§ WORK REQUIRED
Copy the lines of the records from the one containing "You are a computer-use agent. 550x469 pixels." through the one containing "Action: tap(805, 20)", inclusive, reproducing them exactly.

Click-target data

[START]

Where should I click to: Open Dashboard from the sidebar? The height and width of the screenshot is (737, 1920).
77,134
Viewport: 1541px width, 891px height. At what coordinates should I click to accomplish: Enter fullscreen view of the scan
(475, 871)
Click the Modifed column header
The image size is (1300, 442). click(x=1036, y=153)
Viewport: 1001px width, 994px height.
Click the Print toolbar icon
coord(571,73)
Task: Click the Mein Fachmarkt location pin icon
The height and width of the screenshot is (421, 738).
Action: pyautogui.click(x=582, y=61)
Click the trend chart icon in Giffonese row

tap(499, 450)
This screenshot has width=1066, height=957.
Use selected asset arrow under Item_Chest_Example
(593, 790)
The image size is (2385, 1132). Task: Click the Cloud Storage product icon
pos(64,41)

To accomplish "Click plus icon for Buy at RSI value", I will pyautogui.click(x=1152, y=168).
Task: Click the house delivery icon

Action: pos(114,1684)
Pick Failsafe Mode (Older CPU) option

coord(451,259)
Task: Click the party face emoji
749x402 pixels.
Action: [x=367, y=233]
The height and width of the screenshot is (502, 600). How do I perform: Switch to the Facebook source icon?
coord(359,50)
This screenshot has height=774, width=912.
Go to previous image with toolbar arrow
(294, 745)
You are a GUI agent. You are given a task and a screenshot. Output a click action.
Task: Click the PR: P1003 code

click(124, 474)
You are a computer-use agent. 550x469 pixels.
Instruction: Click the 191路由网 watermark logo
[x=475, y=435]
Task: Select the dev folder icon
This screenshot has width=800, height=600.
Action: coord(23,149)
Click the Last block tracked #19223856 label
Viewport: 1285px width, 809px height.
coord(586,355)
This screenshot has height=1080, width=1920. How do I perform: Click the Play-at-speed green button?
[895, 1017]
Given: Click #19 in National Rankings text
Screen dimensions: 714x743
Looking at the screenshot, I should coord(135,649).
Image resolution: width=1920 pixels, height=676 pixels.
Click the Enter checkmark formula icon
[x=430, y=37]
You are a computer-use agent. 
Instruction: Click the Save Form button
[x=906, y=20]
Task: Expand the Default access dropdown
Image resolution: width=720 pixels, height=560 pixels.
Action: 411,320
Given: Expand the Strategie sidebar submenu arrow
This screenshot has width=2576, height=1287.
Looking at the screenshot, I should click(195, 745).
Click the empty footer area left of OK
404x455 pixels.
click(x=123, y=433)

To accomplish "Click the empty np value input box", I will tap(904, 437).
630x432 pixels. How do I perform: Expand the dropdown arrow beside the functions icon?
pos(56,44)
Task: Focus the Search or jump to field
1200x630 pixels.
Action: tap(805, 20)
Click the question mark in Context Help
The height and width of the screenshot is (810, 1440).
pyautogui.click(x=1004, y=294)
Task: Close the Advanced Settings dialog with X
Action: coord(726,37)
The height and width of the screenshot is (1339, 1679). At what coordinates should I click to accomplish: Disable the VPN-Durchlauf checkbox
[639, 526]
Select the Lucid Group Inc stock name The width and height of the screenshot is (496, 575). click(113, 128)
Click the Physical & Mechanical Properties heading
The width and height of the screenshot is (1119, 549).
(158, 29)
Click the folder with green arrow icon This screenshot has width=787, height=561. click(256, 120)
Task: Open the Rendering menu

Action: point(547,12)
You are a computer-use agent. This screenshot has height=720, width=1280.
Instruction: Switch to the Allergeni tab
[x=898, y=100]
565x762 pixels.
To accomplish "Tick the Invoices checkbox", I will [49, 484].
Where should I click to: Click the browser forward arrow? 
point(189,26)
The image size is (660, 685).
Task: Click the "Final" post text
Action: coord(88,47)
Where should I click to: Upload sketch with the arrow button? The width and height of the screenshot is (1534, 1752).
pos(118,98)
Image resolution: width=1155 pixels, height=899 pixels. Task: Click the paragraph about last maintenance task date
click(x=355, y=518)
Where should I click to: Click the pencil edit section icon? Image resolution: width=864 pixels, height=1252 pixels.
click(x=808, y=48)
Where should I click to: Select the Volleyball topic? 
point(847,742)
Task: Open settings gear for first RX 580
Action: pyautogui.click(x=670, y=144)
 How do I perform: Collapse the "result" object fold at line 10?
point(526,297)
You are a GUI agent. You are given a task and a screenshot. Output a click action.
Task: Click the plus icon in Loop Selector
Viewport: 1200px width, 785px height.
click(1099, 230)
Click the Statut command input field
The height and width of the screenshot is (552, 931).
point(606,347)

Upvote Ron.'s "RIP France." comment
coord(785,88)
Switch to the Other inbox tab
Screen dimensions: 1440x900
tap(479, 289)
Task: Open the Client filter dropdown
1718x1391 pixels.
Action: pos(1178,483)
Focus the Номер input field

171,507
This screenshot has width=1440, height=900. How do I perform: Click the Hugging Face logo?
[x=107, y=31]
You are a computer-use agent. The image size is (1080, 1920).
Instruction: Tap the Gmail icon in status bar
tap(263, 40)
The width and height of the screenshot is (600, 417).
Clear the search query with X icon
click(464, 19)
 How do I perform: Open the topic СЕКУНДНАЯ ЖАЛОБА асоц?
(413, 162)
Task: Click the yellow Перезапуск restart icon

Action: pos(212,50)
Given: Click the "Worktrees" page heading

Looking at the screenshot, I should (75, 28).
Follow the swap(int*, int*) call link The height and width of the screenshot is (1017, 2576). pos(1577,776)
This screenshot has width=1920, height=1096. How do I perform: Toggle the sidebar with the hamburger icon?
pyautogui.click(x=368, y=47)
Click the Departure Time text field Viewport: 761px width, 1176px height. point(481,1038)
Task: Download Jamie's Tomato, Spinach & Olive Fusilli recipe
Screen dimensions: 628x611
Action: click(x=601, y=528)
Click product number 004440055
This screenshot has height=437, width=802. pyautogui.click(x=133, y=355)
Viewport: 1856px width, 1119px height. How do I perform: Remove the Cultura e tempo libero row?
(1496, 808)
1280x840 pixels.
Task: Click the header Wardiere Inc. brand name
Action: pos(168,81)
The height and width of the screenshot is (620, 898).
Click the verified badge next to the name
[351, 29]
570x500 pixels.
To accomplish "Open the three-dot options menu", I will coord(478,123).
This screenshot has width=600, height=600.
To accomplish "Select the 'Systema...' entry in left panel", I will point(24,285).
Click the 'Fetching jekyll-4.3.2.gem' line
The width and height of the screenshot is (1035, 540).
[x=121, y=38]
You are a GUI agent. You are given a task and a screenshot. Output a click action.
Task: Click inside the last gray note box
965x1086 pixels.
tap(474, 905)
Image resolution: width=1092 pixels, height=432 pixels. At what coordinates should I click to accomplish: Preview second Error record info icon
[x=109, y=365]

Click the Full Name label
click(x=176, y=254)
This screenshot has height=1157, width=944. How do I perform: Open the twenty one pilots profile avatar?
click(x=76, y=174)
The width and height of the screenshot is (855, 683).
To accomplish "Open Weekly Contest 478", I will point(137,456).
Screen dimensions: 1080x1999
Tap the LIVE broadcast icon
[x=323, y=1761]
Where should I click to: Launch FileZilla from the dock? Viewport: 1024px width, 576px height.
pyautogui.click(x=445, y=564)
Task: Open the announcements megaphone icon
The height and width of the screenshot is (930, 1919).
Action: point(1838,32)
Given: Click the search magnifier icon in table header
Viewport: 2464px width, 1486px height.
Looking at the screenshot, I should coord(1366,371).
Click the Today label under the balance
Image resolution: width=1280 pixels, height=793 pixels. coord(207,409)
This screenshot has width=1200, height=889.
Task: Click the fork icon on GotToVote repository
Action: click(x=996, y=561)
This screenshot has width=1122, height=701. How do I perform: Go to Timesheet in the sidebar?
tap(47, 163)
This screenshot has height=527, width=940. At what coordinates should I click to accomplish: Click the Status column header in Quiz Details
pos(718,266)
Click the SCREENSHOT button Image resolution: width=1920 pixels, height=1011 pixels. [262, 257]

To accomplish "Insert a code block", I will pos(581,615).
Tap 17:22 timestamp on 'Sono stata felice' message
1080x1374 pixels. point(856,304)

[END]

§ SOLUTION
You are a computer-use agent. 550x469 pixels.
Instruction: Click the 191路由网 watermark logo
[x=475, y=435]
Task: Select the dev folder icon
This screenshot has width=800, height=600.
Action: coord(23,149)
Click the Last block tracked #19223856 label
Viewport: 1285px width, 809px height.
coord(586,355)
This screenshot has height=1080, width=1920. How do I perform: Click the Play-at-speed green button?
[895, 1017]
Given: Click #19 in National Rankings text
Screen dimensions: 714x743
Looking at the screenshot, I should coord(135,649).
Image resolution: width=1920 pixels, height=676 pixels.
Click the Enter checkmark formula icon
[x=430, y=37]
You are a computer-use agent. 
Instruction: Click the Save Form button
[x=906, y=20]
Task: Expand the Default access dropdown
Image resolution: width=720 pixels, height=560 pixels.
Action: 411,320
Given: Expand the Strategie sidebar submenu arrow
This screenshot has width=2576, height=1287.
Looking at the screenshot, I should click(195, 745).
Click the empty footer area left of OK
404x455 pixels.
click(x=123, y=433)

To accomplish "Click the empty np value input box", I will tap(904, 437).
630x432 pixels. How do I perform: Expand the dropdown arrow beside the functions icon?
pos(56,44)
Task: Focus the Search or jump to field
1200x630 pixels.
Action: tap(805, 20)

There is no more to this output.